Punjab has been the center of global and national attention even since September 2020. The farmers’ movement against the infamous farm laws that started in Punjab is now spread across the states in the country. The farmers protesting at the borders of Delhi have been receiving overwhelming support from farmers across the country for the last five months. Though Punjab and Haryana were the first to give a call for ‘Delhi Chalo’ farmers organisation and people in the states of Uttar Pradesh, Rajasthan, Madhya Pradesh, Karnataka and Kerala have come together in solidarity by giving a ‘Delhi Chalo’ call in their respective states. 
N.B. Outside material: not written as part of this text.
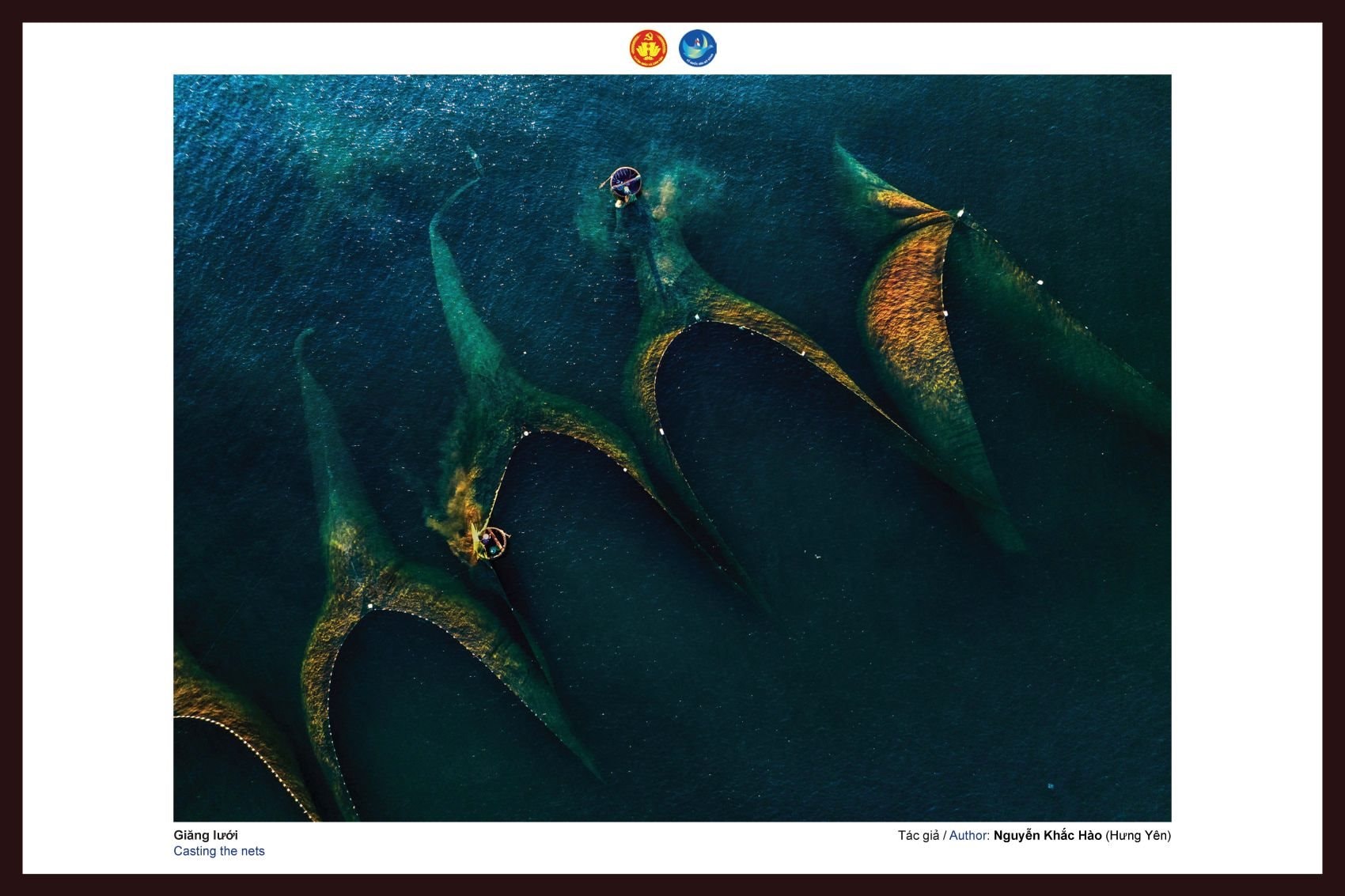Viewport: 1345px width, 896px height.
Task: Click the small white bird on dark water
Action: [x=817, y=556]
The ongoing protests across the Delhi borders looks as though there are new villages that have cropped up. People from Punjab have been relentlessly camping at these borders for more than seventy days now. How are the people of Punjab living in Punjab protesting? Intending to find an answer for this question, the Gauri Media Team visited Punjab and documented the protests there in the state which could be called as the birthplace of this historical movement. 

People of Punjab have been protesting against the three farm laws since September 2020. All the toll plazas across the state have been blocked. All the establishments owned by Reliance have been occupied. The famous ‘rail roko’ movement where the trains coming into Punjab were stopped by the protesters, though not with the same intensity, is still being carried out in some places in the state.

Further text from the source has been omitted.